### Exercise requirements
Please output the data below exactly as given, starting at its first line and stopping after the line that contains "Click the 65%".
Start of Block
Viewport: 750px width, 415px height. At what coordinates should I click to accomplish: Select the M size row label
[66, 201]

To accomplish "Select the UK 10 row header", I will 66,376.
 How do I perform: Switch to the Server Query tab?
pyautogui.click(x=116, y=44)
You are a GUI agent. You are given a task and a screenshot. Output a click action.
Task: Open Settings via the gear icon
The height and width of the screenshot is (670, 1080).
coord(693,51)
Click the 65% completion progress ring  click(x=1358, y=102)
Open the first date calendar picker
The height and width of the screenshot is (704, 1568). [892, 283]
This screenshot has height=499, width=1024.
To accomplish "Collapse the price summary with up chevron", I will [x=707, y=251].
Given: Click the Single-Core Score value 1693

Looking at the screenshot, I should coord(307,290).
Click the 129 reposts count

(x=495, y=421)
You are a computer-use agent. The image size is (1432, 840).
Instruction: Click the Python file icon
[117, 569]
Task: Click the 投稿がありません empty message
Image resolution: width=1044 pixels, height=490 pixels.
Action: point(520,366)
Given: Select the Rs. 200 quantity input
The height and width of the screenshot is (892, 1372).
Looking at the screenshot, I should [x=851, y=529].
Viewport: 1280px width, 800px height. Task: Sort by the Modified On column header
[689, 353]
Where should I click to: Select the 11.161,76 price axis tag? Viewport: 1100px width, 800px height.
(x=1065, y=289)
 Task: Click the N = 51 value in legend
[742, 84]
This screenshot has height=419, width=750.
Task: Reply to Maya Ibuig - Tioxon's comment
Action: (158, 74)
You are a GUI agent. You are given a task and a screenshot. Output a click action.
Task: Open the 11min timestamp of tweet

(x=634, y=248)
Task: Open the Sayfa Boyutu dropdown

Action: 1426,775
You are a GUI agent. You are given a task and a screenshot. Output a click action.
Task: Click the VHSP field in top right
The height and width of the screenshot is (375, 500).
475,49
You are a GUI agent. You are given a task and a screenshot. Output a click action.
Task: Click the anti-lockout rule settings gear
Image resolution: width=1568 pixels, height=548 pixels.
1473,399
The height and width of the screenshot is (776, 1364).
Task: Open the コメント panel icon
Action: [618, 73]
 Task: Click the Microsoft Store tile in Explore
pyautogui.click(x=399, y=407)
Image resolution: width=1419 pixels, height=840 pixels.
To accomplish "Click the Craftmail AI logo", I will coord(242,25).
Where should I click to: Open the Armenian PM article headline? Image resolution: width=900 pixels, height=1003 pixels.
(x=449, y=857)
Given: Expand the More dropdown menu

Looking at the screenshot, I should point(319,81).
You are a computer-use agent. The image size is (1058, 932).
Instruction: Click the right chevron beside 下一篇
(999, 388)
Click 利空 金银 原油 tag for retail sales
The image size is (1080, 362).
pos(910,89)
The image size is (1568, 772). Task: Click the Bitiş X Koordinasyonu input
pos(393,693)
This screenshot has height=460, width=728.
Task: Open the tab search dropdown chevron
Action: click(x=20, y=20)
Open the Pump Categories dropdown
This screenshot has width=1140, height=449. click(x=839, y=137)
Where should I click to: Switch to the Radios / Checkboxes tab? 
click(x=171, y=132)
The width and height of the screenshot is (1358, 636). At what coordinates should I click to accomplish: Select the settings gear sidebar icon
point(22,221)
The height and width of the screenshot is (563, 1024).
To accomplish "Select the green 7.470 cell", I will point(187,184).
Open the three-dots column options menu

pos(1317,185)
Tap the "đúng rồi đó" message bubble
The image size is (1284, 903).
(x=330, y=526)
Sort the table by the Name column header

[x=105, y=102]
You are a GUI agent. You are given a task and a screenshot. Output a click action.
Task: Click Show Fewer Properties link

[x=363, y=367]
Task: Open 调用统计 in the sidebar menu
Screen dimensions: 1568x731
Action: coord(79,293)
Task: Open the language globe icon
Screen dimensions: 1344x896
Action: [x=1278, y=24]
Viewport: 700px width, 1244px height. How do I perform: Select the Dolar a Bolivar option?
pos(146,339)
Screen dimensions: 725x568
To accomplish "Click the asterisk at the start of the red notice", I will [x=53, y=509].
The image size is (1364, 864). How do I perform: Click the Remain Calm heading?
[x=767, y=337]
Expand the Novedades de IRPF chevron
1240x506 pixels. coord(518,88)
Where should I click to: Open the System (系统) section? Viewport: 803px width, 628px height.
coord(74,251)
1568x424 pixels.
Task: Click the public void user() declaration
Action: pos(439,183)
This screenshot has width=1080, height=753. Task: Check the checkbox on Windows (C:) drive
End of Block
### Result for this task
Viewport: 750px width, 415px height. At what coordinates should I click to accomplish: Select the M size row label
[66, 201]

To accomplish "Select the UK 10 row header", I will 66,376.
 How do I perform: Switch to the Server Query tab?
pyautogui.click(x=116, y=44)
You are a GUI agent. You are given a task and a screenshot. Output a click action.
Task: Open Settings via the gear icon
The height and width of the screenshot is (670, 1080).
coord(693,51)
Click the 65% completion progress ring  click(x=1358, y=102)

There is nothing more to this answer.